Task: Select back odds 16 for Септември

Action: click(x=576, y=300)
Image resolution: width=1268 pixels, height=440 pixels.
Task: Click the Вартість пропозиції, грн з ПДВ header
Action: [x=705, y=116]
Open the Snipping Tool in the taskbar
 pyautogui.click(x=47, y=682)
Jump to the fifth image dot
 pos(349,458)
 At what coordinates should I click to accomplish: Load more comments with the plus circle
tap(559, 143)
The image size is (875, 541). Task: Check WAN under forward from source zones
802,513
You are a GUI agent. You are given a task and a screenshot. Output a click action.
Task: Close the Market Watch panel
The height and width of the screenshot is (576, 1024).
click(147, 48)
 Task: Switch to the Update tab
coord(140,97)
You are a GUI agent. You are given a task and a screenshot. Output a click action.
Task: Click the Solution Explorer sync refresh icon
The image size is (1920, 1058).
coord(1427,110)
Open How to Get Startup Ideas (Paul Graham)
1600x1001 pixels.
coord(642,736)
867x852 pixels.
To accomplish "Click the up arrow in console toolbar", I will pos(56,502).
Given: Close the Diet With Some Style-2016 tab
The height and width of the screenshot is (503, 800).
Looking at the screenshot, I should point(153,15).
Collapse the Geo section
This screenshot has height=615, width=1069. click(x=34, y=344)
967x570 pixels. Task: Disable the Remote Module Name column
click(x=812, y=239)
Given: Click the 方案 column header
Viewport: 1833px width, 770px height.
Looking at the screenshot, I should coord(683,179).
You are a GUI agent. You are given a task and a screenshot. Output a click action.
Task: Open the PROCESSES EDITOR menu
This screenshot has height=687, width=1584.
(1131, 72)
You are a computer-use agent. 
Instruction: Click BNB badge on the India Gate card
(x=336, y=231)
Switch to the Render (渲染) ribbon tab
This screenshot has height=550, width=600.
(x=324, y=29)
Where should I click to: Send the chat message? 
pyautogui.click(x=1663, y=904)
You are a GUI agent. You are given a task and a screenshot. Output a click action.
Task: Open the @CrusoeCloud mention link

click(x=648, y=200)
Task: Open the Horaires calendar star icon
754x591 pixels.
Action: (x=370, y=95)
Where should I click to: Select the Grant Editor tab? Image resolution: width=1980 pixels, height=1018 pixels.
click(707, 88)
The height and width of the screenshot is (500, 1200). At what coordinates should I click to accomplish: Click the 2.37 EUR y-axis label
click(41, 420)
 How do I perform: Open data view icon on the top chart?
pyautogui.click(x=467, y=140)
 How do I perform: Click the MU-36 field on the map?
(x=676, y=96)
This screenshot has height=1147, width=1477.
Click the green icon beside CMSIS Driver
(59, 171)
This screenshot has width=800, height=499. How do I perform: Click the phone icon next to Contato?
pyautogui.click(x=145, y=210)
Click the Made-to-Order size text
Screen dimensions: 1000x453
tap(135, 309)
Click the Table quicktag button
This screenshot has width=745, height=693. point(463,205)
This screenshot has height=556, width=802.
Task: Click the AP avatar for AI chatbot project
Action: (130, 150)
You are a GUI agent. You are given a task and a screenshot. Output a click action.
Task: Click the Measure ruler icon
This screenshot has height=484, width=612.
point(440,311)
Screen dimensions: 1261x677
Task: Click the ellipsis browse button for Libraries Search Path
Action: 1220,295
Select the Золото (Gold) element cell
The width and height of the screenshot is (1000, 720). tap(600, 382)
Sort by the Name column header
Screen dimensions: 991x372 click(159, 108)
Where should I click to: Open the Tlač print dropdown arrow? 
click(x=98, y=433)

EXERCISE GOAL. Count up the lines of the listing in which the word "Close" occurs, then state that number by itself.

EXERCISE ANSWER. 2